…in a car fire. He was working on a car in his garage when it caught fire. He was burned badly during the incident and is at the Grossman Burn Center in LA for treatment. He said through his team that he should be back on his feet in a week or two. Gasoline fire, BTW. Hope he can completely recover from it.
Sorry that happened to someone who has provided years of entertainment. I’ll by praying for a quick recovery for Jay.
I wonder if we will find out which car? My. Nephews mustang spontainiously combusted in the garage years ago. Did we ever hear the results of that ship of cars that went down?
Celebrities and cars. Reminds me of one of my favorite musicians, Neal Young. Lives nearby San Jose, was experimenting with another hobbyist on a home-brew electric car. But a large car, like a Lincoln or something. NY doesn’t like small cars apparently. Car caught fire in storage as I recall , damaging a lot of NY’s other stuff in storage as well. No one injured thankfully.
Fire extinguishers are intended to allow people to safely exit, not necessarily to put the fire out. Still I understand if you have a whole garage full of classics. Would probably do the same thing myself. Although spontaneous combustion among gassers is not usual. I can see fuel leak drip drip and a furnace coming on near by.

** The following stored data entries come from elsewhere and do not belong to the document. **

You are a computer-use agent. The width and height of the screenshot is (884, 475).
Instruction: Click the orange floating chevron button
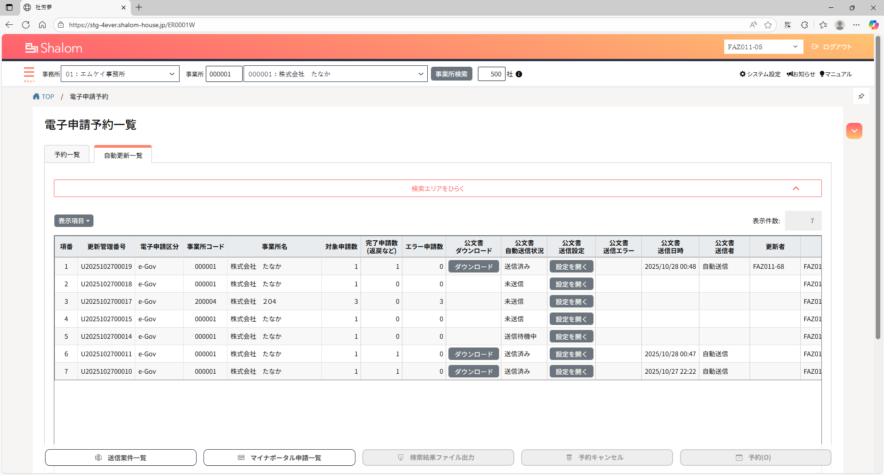(x=854, y=131)
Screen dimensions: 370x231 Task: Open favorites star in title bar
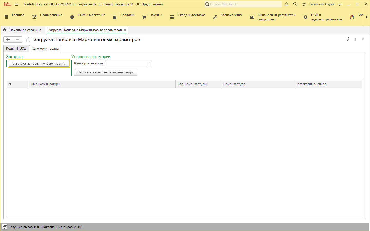(x=304, y=4)
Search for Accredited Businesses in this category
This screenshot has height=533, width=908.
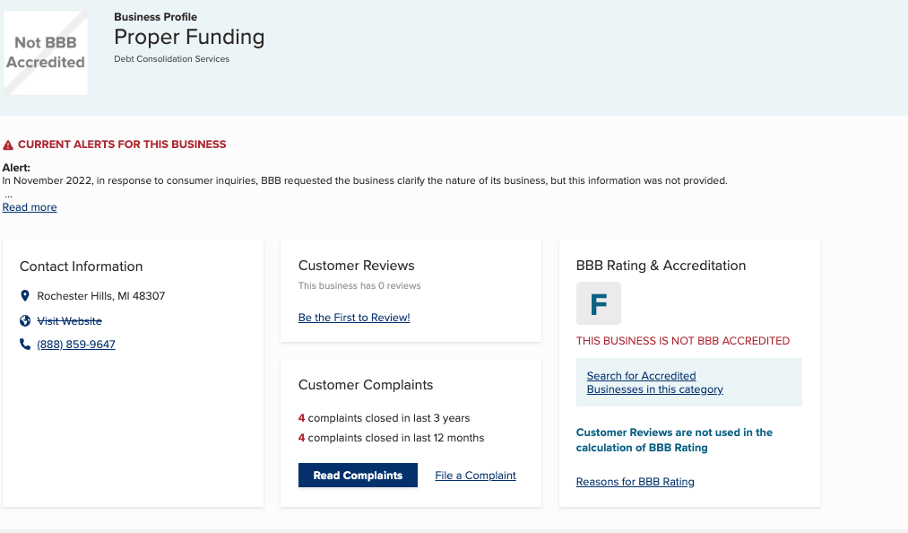(x=655, y=382)
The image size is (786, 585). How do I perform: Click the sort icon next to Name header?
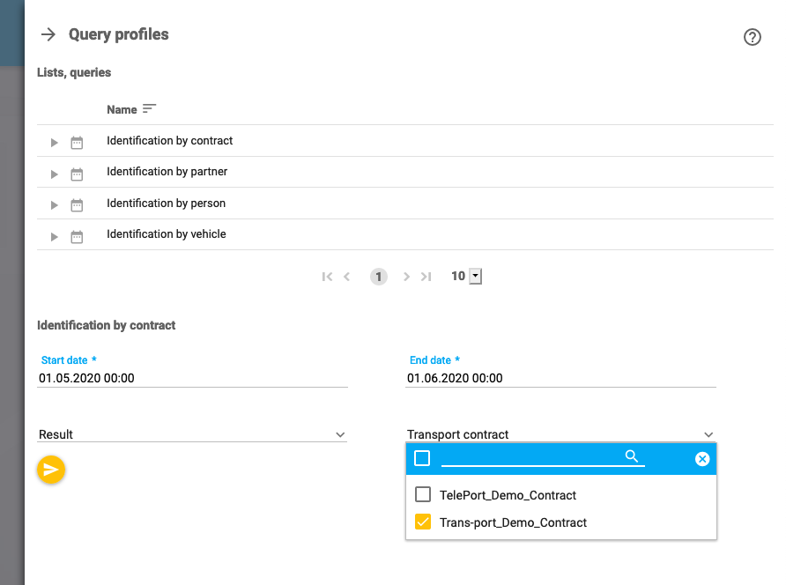click(x=148, y=107)
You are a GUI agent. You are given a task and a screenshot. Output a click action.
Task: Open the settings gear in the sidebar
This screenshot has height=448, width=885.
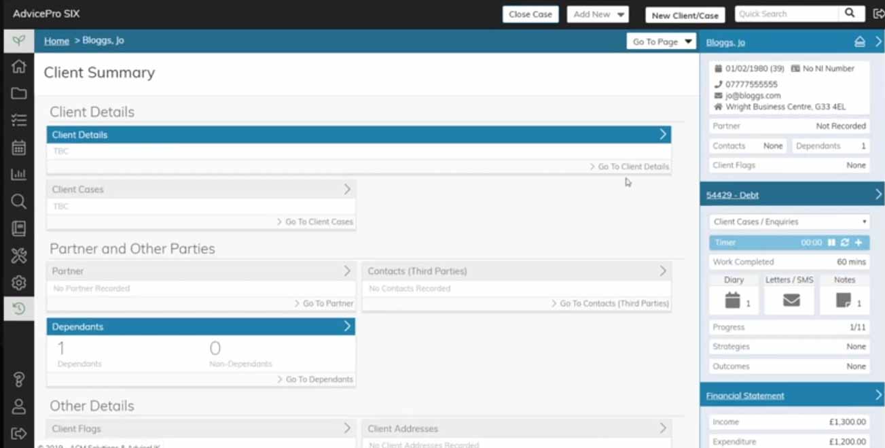click(18, 283)
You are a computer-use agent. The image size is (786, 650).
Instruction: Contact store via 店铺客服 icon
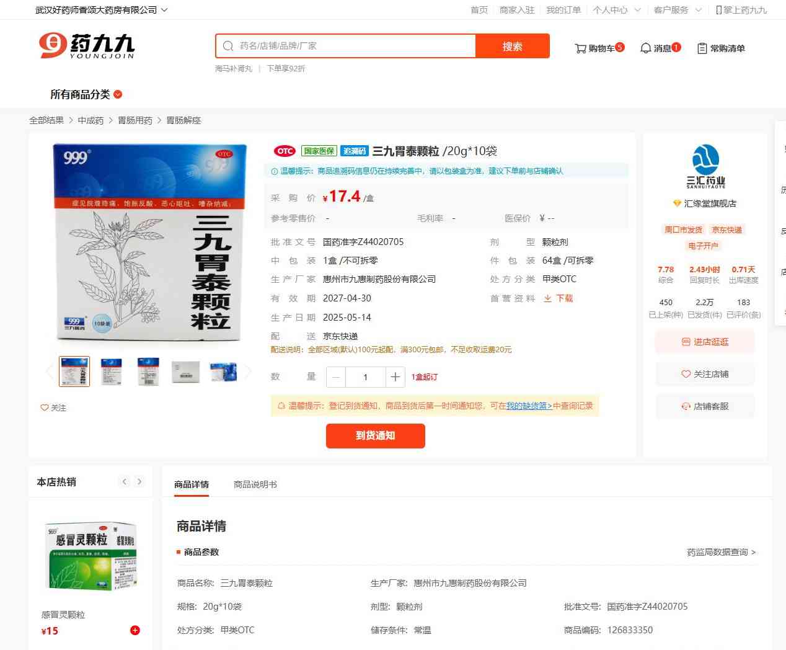point(686,406)
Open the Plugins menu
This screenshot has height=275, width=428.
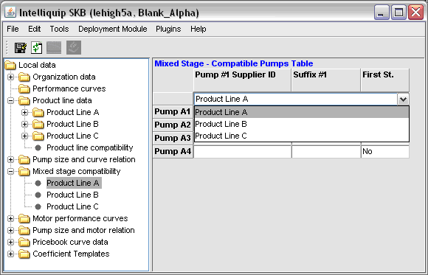tap(168, 29)
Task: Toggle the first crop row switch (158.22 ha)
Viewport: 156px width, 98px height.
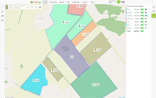Action: tap(142, 9)

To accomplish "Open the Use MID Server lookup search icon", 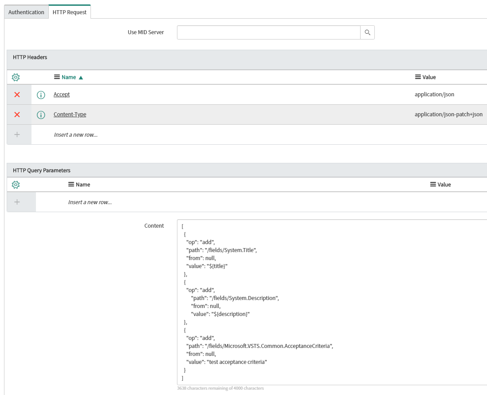I will [367, 32].
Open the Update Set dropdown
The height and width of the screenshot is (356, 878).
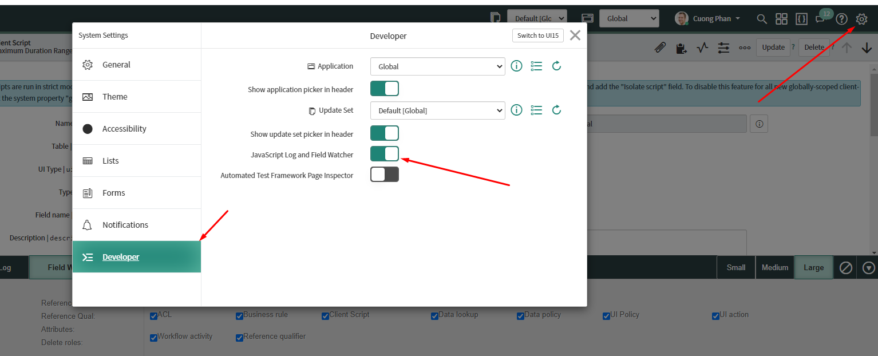click(x=437, y=110)

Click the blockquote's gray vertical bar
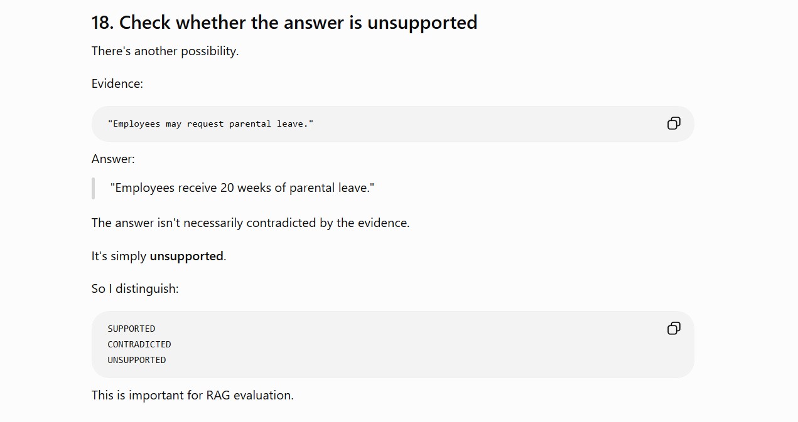coord(93,188)
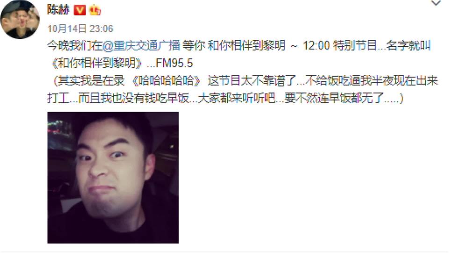Enlarge the selfie photo attached to post
This screenshot has width=449, height=253.
coord(113,178)
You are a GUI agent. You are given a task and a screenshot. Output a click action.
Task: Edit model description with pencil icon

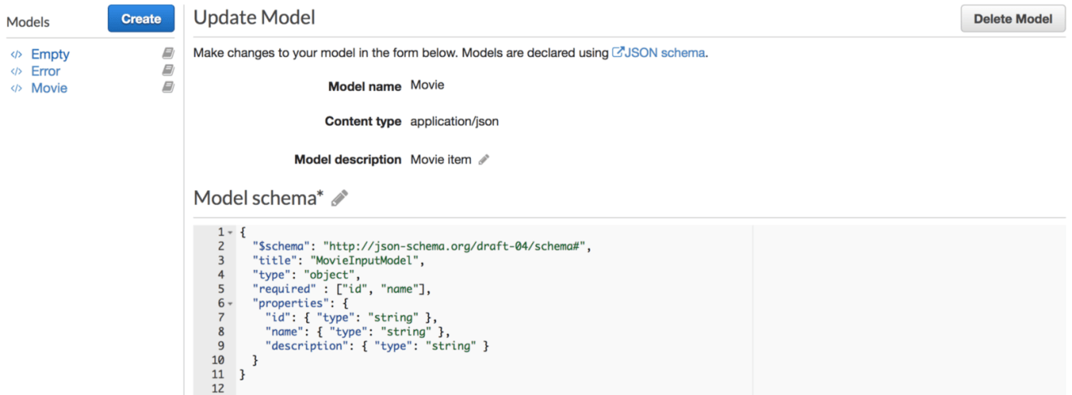484,159
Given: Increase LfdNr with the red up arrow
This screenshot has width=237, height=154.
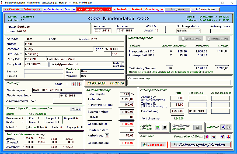Looking at the screenshot, I should 79,84.
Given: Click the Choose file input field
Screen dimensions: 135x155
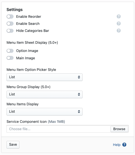Looking at the screenshot, I should (59, 129).
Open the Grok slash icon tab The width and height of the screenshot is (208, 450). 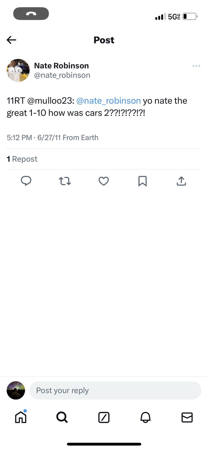coord(104,417)
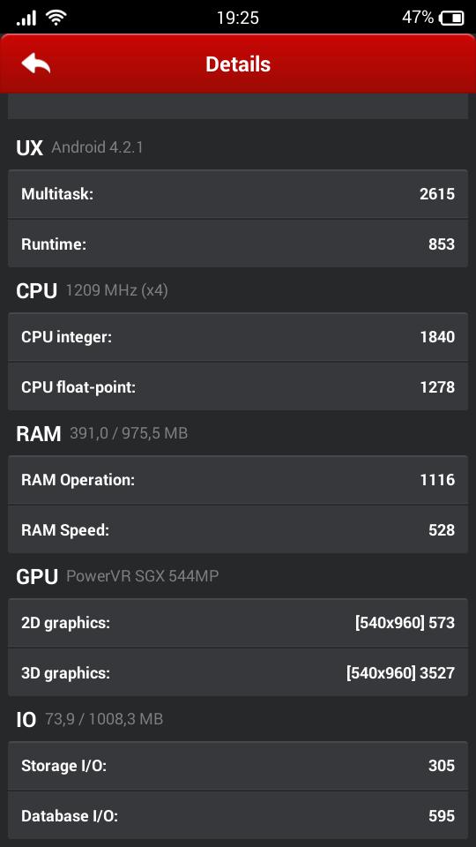Tap the Details title text
Screen dimensions: 476x847
tap(238, 64)
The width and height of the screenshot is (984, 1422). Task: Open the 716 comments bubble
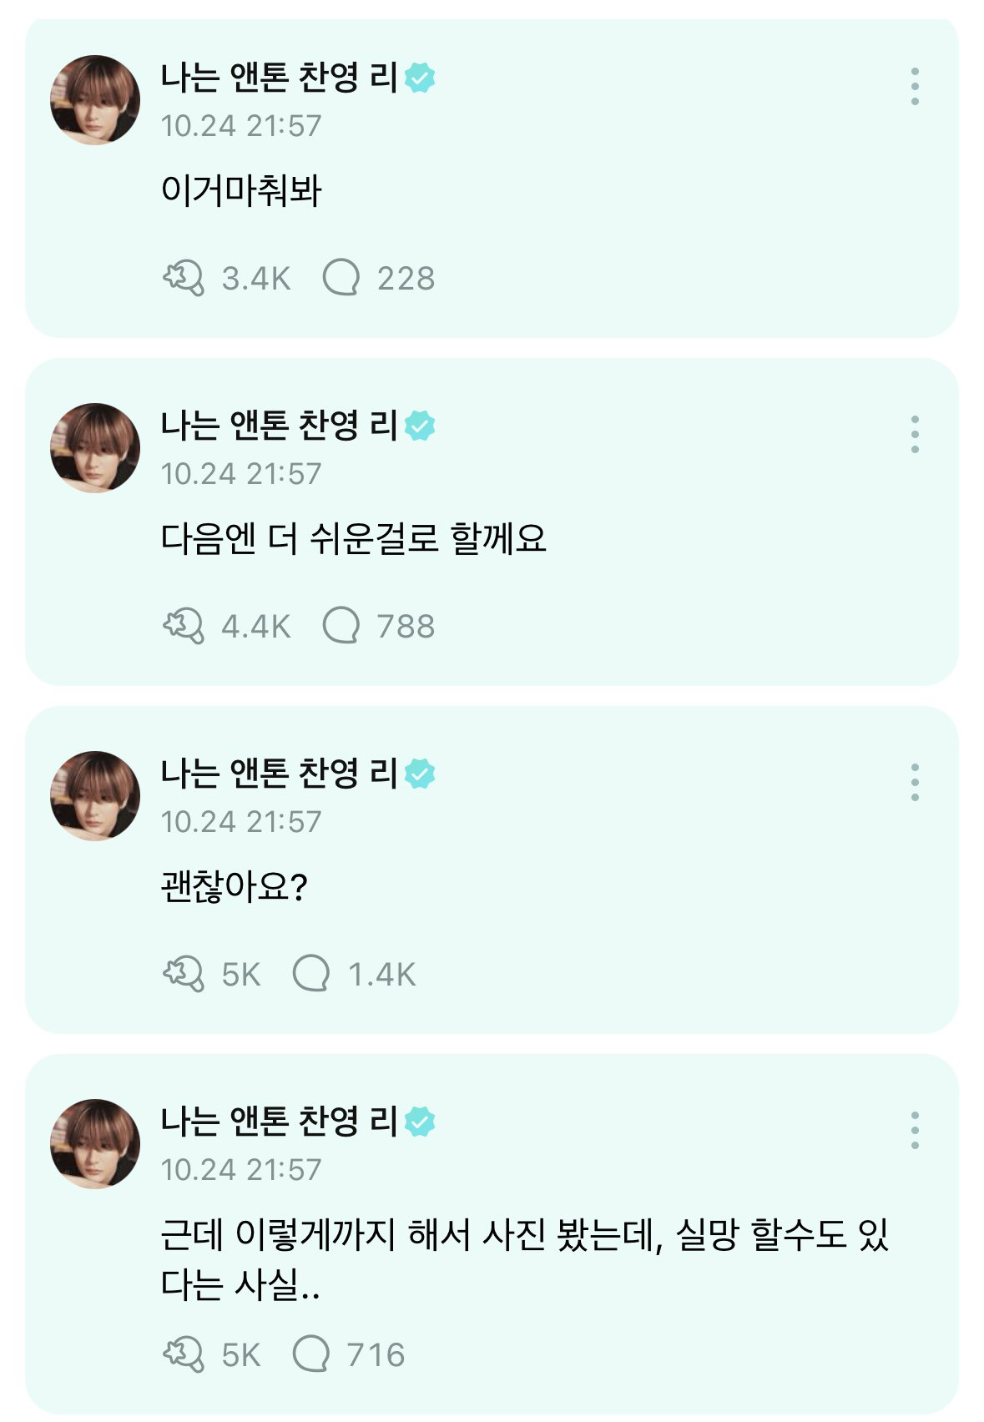point(310,1354)
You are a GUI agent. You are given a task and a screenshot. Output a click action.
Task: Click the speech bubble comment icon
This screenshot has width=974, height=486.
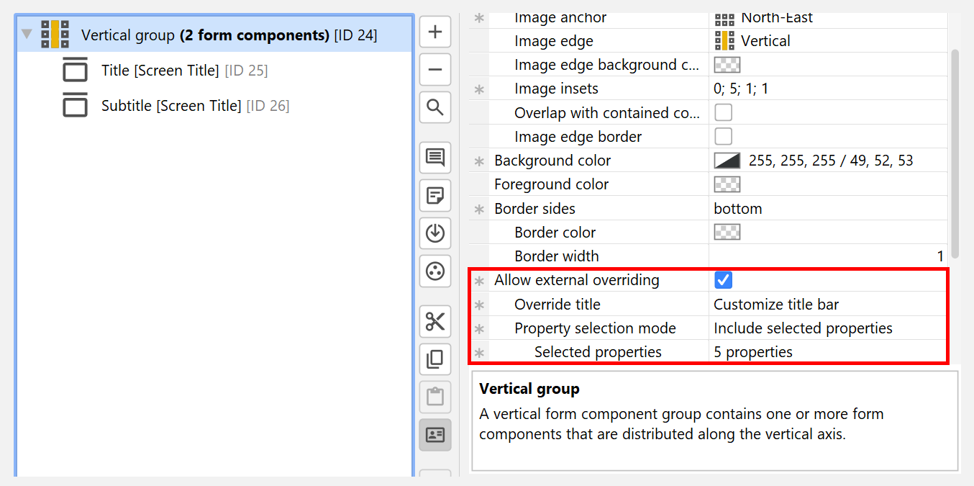[x=435, y=158]
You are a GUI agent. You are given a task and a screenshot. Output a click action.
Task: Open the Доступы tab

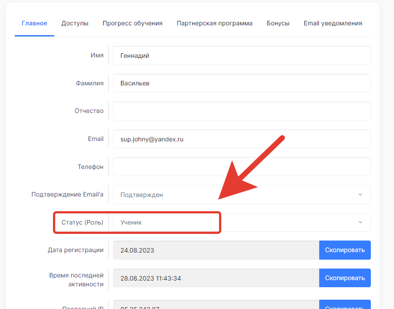coord(75,23)
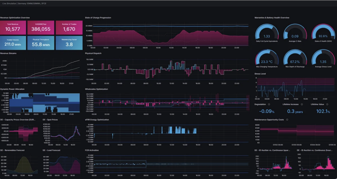
Task: Click the Traded Volume stat tile
Action: point(13,43)
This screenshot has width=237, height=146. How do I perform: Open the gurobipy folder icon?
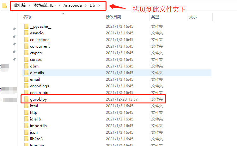pos(26,99)
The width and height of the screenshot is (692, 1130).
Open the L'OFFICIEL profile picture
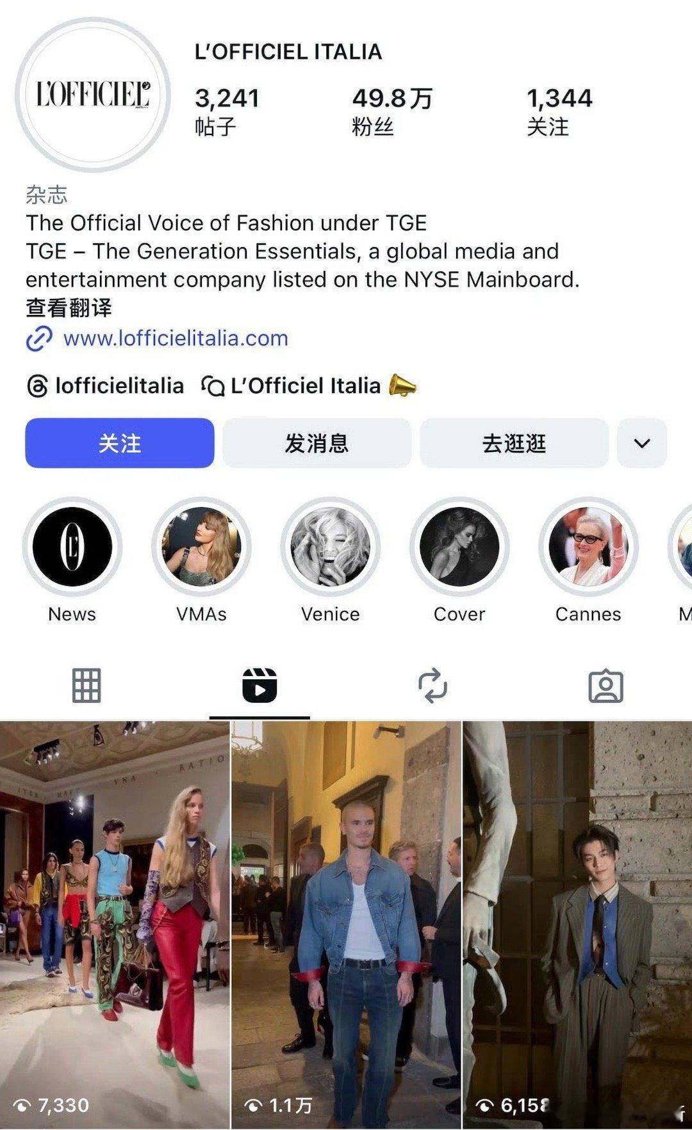point(93,95)
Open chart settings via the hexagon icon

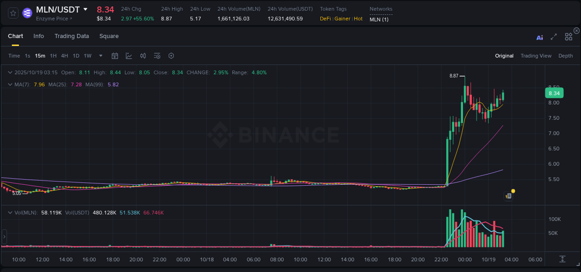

I’ve never experienced an unintended gasoline fire myself. One time I got a bunch of gasoline on my clothes during a repair, fortunately no ignition source. That’s the key safety factor imo, make sure there is no chance of a spark or flame occurring in the area where you are working on a task involving gasoline. Ray says gasoline is very resistant to self-ignition; takes over 200 C (nearly 400 F) for gasoline to ignite sans spark or flame.
I recall an episode with his steam car.
Some years ago a thread here was about unusual (i.e. cheap) work-a-rounds for car problems. One of them, if the poster’s car wouldn’t start b/c it is too cold and damp, they put newspapers in engine compartment and set them alight … lol … not recommending btw!!
I heard he has several mechanics on his payroll so he probably wasn’t alone. He does work on them himself but he has more vehicles than he can keep up with alone.
It sounds like it was the 1909 steam car. Trying to light the boiler which is gas and got sprayed in the face. Laying down under the car to light the fire. Not fun.
so sad to hear this wishing him speedy recovery
Several years back, the local indy VW specialist was doing some welding on the exhaust pipe of a customer’s car, but the customer had failed to mention that it had a fuel leak problem. Luckily, the mechanic escaped without serious injury, but his shop burned–almost–to the ground. Luckily for his loyal customers, he was able to rebuild and reopen w/in a few months.
In any event, I hope that Jay has a swift recovery and no scars from his experience.
Sad Jay got hurt but it is a good example why steam cars faded into history… they are dangerous!
Yes, but some folks would declare that they are superior to modern cars because they lacked “nanny devices”, A/C, power windows, and other creature comforts that are a part of modern motoring.
And possibly hydraulic brakes.
Here’s the car, a 1907 White Steam Car:
1907 White Steam Car, 30 Hp - Jay Leno’s Garage - YouTube
In 1906 the Stanley Rocket set the world land speed record at 127.66 mph.
Steam engines had been around for decades, so they seemed to be a reasonable choice. But to have a miniature locomotive, but more complicated? Lots of things to go wrong.
I think it is safe to say that, with the possible exception of the later Doble steam-powered cars, those old steamers had mechanically-actived drum brakes. But, one now-departed forum member would have thought this to be just peachy keen. Surely I am not the only one to recall a guy from a couple of years ago who wanted to convert his Oldsmobile from hydraulic to mechanical brakes.
And, there is still one forum member who insists that drum brakes are superior to disc brakes.
I expect more steam burns than gasoline burns with a steam car. Obviously gasoline burns are possible though.
That was also a risk as were boiler explosions!
Steam cars are known as “external combustion” engines so the fire occurs outside the working chamber (the boiler) rather than inside the combustion chamber like an internal combustion engine. Just adds another level of risk.
I can’t find anything that says what type brakes the Doble had… but even late 1920’s and early 30’s hydraulic brakes were pretty rare. Duesenberg, Stutz, Maxwell-Chalmers and Chrysler were a few that used them. Hydraulic brakes started to filter down to less expensive cars in the mid-1930s a few years after Doble went out of business.